Aşağıda açıklanan nedenlerle … Bölge Adliye Mahkemesi 6. Hukuk Dairesinin esastan ret kararı kaldırıldıktan sonra Çarşamba 2. Asliye Hukuk Mahkemesinin 2021/33 E. – 2021/308 K. sayılı kararı incelendiğinde;
Arsa niteliğindeki … İli, …,… ada 7 parsel sayılı taşınmazlara emsal karşılaştırması yapılarak, kapama fındık bahçesi özelliği gösteren taşınmazın üzerindeki fındık ağaçlarına ise taşınmazın kapama fındık net gelirine göre belirlenen bedelinden mutad münavebe ürünlerine göre belirlenen bedel indirilmek suretiyle değer biçilmesinde yöntem itibarıyla doğru olduğu gibi, dava konusu 273 ada 276 parsel sayılı taşınmaz üzerindeki yapılara aynı Kanun’un 11/1-h maddesi uyarınca resmi birim fiyatları esas alınıp yıpranma payı düşülmek suretiyle değer biçilmesinde bir isabetsizlik görülmemiştir. Ancak;
1-Aynı kamulaştırma kapsamında kamulaştırılan ve dava sonucu taşınmazlar ile aynı bölgede bulunan 259 ada, 1 parsel sayılı taşınmaza, Çarşamba 3. Asliye Hukuk Mahkemesinin 2020/18 E. – 2020/310 K. sayılı dosyasında 09/06/2017 değerlendirme tarihi itibarıyla 150 TL/m² değer biçildiği ve bu bedelin Dairemiz denetiminden geçerek onandığı gözetildiğinde, 02/02/2021 değerlendirme tarihi itibarıyla dava konusu taşınmazlara 80 ve 95 TL/m² değer biçen rapor inandırıcı olmadığı gibi, dava konusu taşınmazların ve içinde bulunduğu bölgenin ileride imar uygulamasına tabi tutulması halinde kesilmesi gereken düzenleme ortaklık payı oranının ve dava konusu taşınmazların çevresinde düzenleme görmüş parseller var ise bunlardan kesilen düzenleme ortaklık payı oranları ile bunlara ilişkin bilgi ve belgelerin ilgili Belediye İmar Müdürlüğü ile Tapu Müdürlüğünden ayrı ayrı sorularak alınacak cevaba göre bilirkişi kurulu raporu denetlenmesi gerekirken dava konusu taşınmazın emsal karşılaştırması sonucu tespit edilen metrekare birim fiyatından emsalden kesilen düzenleme ortaklık payı oranında indirim yapılmak suretiyle hesaplama yapılan bilirkişi raporu hüküm kurulmaya elverişli değildir.
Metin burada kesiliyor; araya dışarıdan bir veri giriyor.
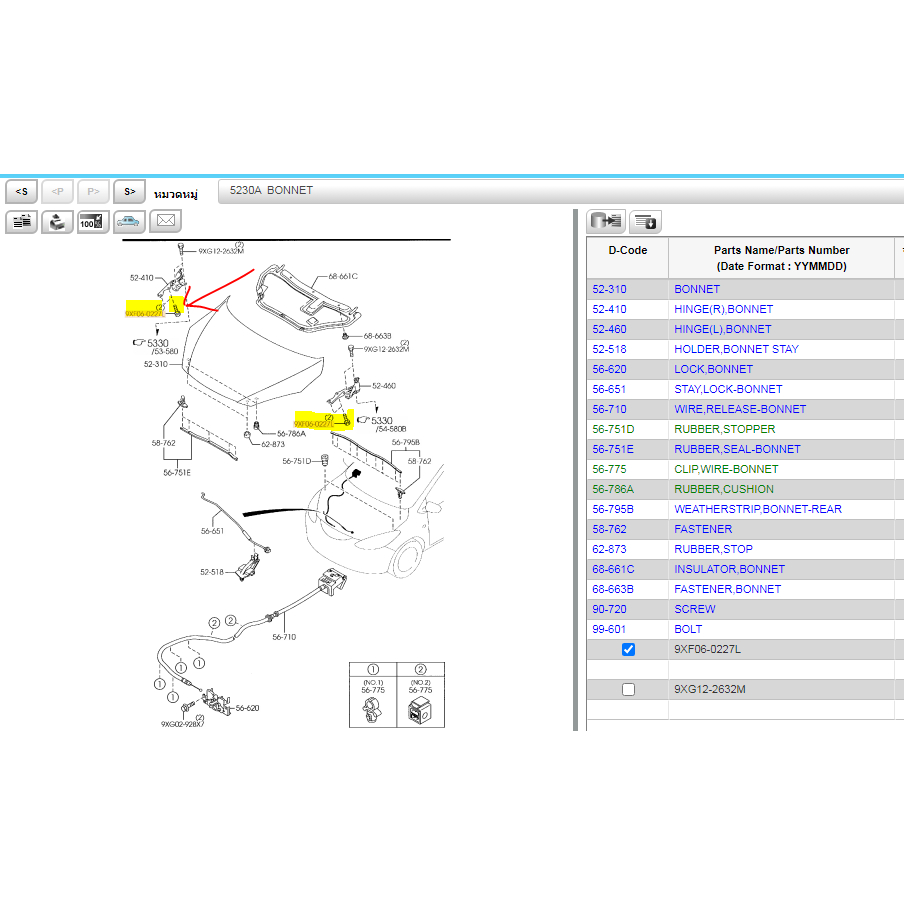Screen dimensions: 904x904
Task: Open the WEATHERSTRIP,BONNET-REAR part entry
Action: [x=757, y=509]
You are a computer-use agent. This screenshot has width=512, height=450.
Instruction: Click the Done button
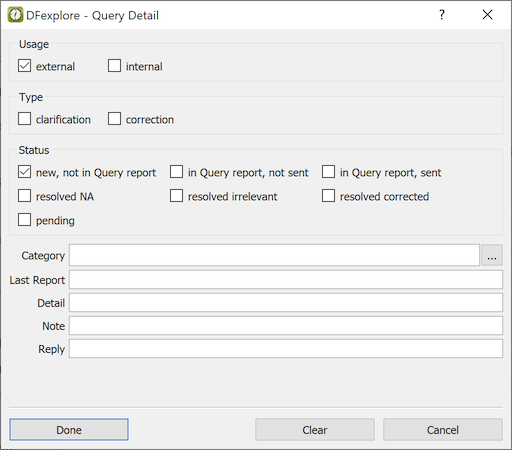pos(69,430)
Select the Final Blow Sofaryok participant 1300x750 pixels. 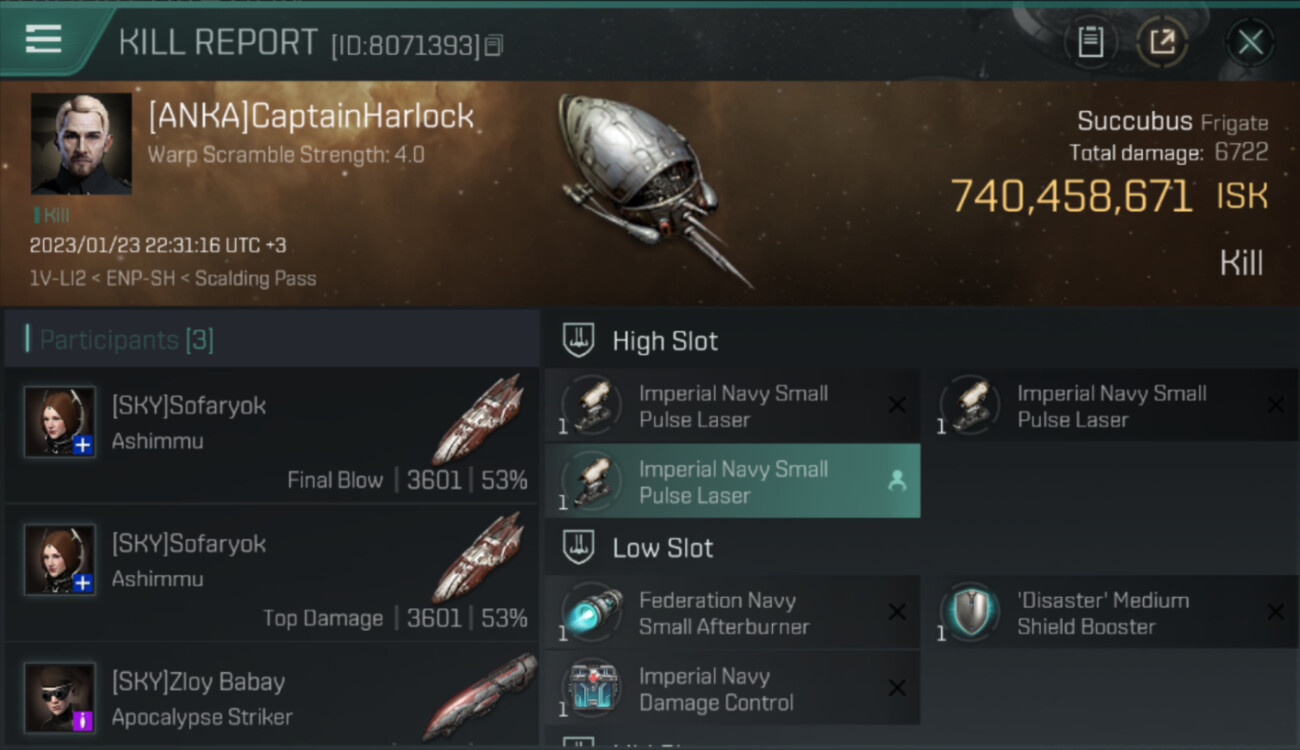272,435
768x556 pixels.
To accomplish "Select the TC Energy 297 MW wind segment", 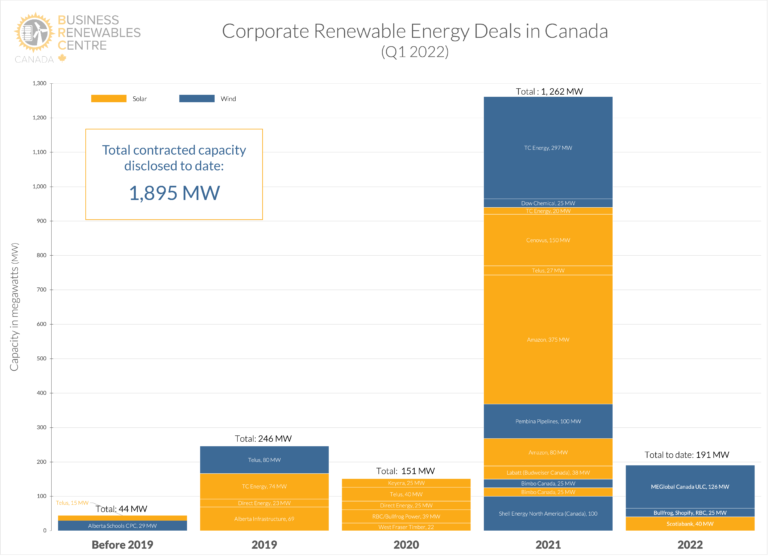I will point(548,147).
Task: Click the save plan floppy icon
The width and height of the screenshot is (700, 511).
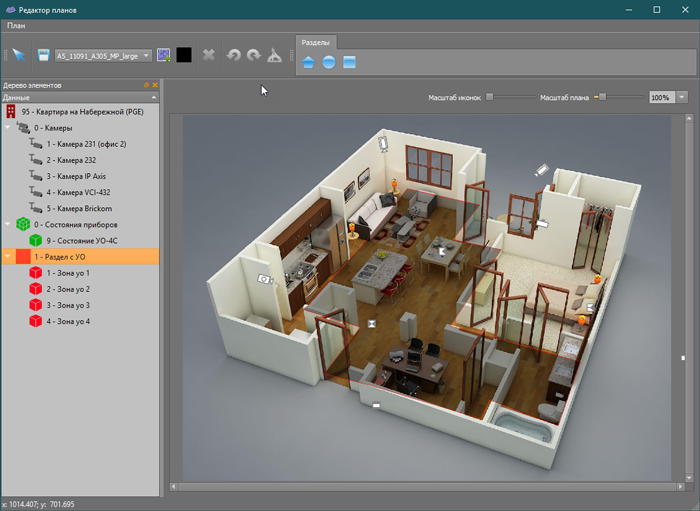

Bu durumda; taraflara, dava konusu taşınmaza yakın bölgelerden ve yakın zaman içinde satışı yapılan benzer yüzölçümlü satışları bildirmeleri için imkan tanınarak, lüzumu halinde re’sen emsal celbi yoluna gidilerek, taşınmazın, değerlendirme tarihi itibarıyla, emsal alınacak taşınmazın ise satış tarihi itibarıyla imar ya da kadastro parselleri olup olmadığı ilgili Belediye Başkanlığı ve Tapu Müdürlüğünden, dava konusu taşınmazın imar planındaki konumu, emsallere ve değerini etkileyen merkezi yerlere olan uzaklığını da gösterir krokisi ve dava konusu taşınmaz ile emsal taşınmazların resen belirlenen vergi değerleri ve emsal taşınmazların satış akit tablosu getirtilerek, dava konusu taşınmazın değerlendirmeye esas alınacak emsallere göre ayrı ayrı üstün ve eksik yönleri ve oranları açıklanmak suretiyle yapılacak karşılaştırma sonucu değerinin belirlenmesi için yeniden oluşturulacak bilirkişi kurulu marifetiyle mahallinde yapılacak keşif sonrası alınacak denetime elverişli bilirkişi raporuna göre hüküm kurulması gerektiğinin düşünülmemesi,
2-Dava konusu taşınmazlarda ekimi yapılan yörede yaygın mutad münavebe ürünlerinin hangileri olduğu ve bunların değerlendirme tarihi itibarıyla dekar başına ortalama verim miktarları ile hasat dönemindeki ortalama kilogram satış fiyatları ve üretim masrafları İlçe Tarım ve Orman Müdürlüğünden getirtilerek taşınmazın olduğu gibi kullanılması halinde getireceği net gelirine göre değer biçildikten sonra, kapama fındık net gelirinden çıkartılmak suretiyle bedel belirleyen bilirkişi raporunun denetlenmesi gerektiği düşünülmeden eksik inceleme ile karar verilmesi,
3-Dava dilekçesinde dava konusu taşınmazlar için tescil talep edildiği halde dava konusu 273 ada 276 parsel yönünden terkin kararı verilmesi ve mahalle adının hatalı yazılması,
Doğru görülmemiştir.
Taraf vekillerinin temyiz itirazlarının kabulü ile, Çarşamba 2. Asliye Hukuk Mahkemesinin 2021/33 E. – 2021/308 Karar sayılı hükmün yukarıda açıklanan gerekçelerle HMK’nın 371. maddesi uyarınca BOZULMASINA, HMK’nın 373/1. maddesi uyarınca kararın bir örneğinin … Bölge Adliye Mahkemesi 6. Hukuk Dairesine GÖNDERİLMESİNE, davalıdan peşin alınan temyiz harcının istenildiğinde iadesine, 10.10.2022 tarihinde oy birliğiyle karar verildi.